What you need to do:
a) In the essay about telling girls they are pretty, how many years did the writer wear a school uniform?
b) Please continue the essay about telling girls they are pretty, starting after its last sentence.

There are so many initiatives these days aimed at telling girls they are smart, brave, independent, inspiring and any other number of positive adjectives that don't reduce our girls to potentially nice, loving, and attractive homemakers and wives. We tell them they're clever, amazing... anything but "pretty." But there are reasons to tell your kid she's pretty, and ways to do it that don't f*ck her up for life.
As a grade-school alumna who wore a school uniform for 14 years — and attended an all-girls school for four of those years — I know first-hand what it's like to hide all signs of femininity under a baggy pinafore. It was a world apart from the fashion-forward university where I became obsessed with designer clothes. Planning my outfits each morning became time-consuming to a point where I’d opt to eat in the cafeteria in the all-girls dorm next door to avoid the social pressure of seeing boys, and feeling the need to look cool for them.
Fast-forward to today, two kids later, and my high school friends — from the single-sex school — are deliberate about complimenting my daughters when they see them, but for every “pretty” comment they conscientiously add, “and smart.”
Sometimes, I wish I grew up in a culture that actually did tell me I was pretty.

Source information:

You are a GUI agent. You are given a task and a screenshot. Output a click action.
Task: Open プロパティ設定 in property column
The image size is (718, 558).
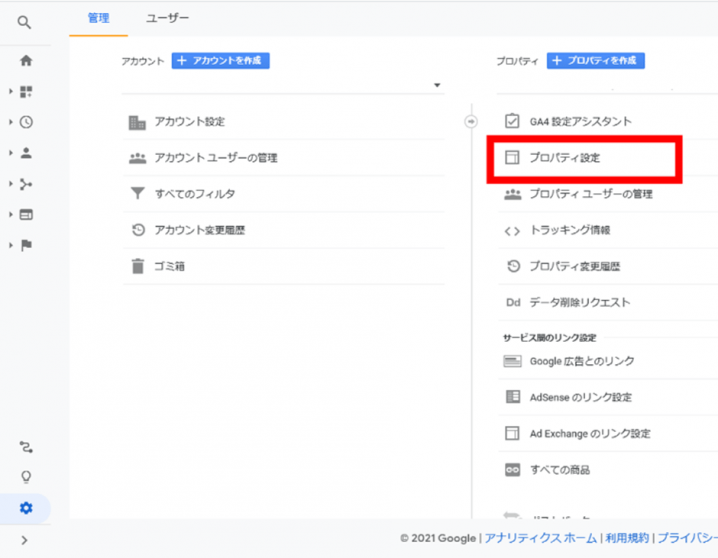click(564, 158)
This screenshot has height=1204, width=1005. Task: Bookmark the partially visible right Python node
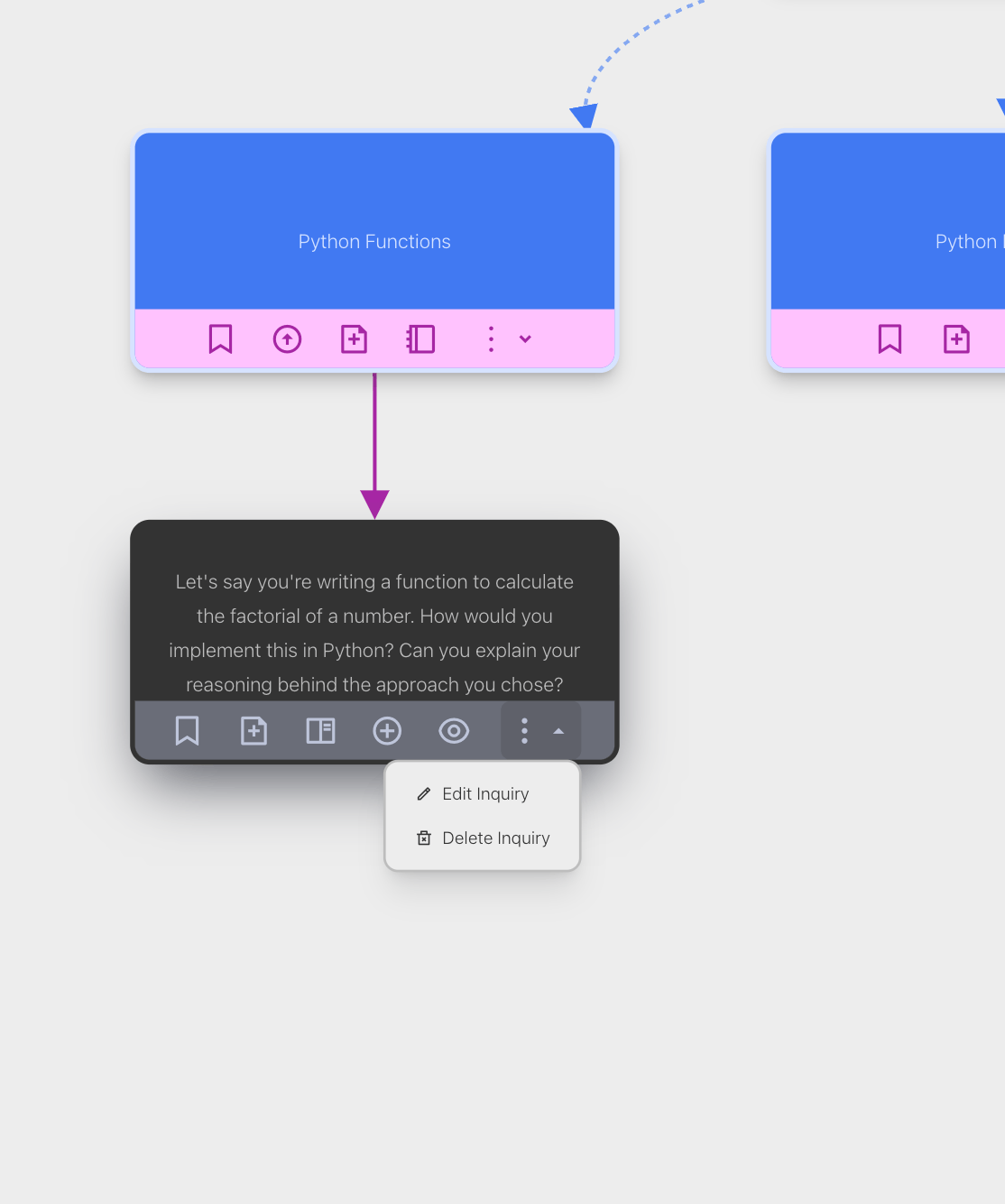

Answers given:
a) 14 years.

b)
Beyond the general notion that placing an emphasis on looks is bad for girls because we know we are worth so much more, how bad is it to actually tell a young girl she’s pretty? Last year, a Northwestern University psychology professor Renee Engeln published Beauty Sick: How the Cultural Obsession with Beauty Hurts Girls and Women, in which she explained that "It's difficult to engage with the state of the economy, the state of politics or the state of our education system if you're too busy worrying about the state of your muffin top, the state of your cellulite or the state of your makeup."
Engeln is right. I was shy and awkward in college, so I made up for what I felt I was lacking in an affinity for expensive clothes that earned me clout with the cool crowd. I maintained a job at an expensive clothing boutique in Georgetown only to spend the majority of each check in the store, so I could be the cool girl at parties who was known for being well-clothed.
But on campus, I’d sit in my expensive clothes in the all-girls cafeteria where I felt comfortable. The co-ed cafeteria where everything happened was too daunting on school days. But sometimes, I wish I grew up in a culture that actually did tell me I was pretty so I'd have some confidence that didn't require me to break the bank or avoid boys.
So, in true damned-if-you-do and damned-if-you-don’t fashion, what is the solution? Don't be afraid to tell your daughter she's pretty — in fact, make sure you tell her you think she is beautiful. We all need to understand that we are beautiful.
This week I saw two celebrity fathers promoting confidence and self-esteem to their daughters in the most hilarious way — by using all of today’s internet speak, derived from the community of queer people of color in the 1980s, to boost their daughters. P. Diddy cheered on his three daughters as they cat-walked down a pretend runway, chanting “You are beautiful!” and “YAS, let’s go queen!” as each kid walked to Cardi B rapping over Bruno Mars’ Finesse beat.
Similarly, former NFL star Chad Johnson was making his rounds in his daughter’s Instagram comments with familiar lingo that she’d expect from her friends.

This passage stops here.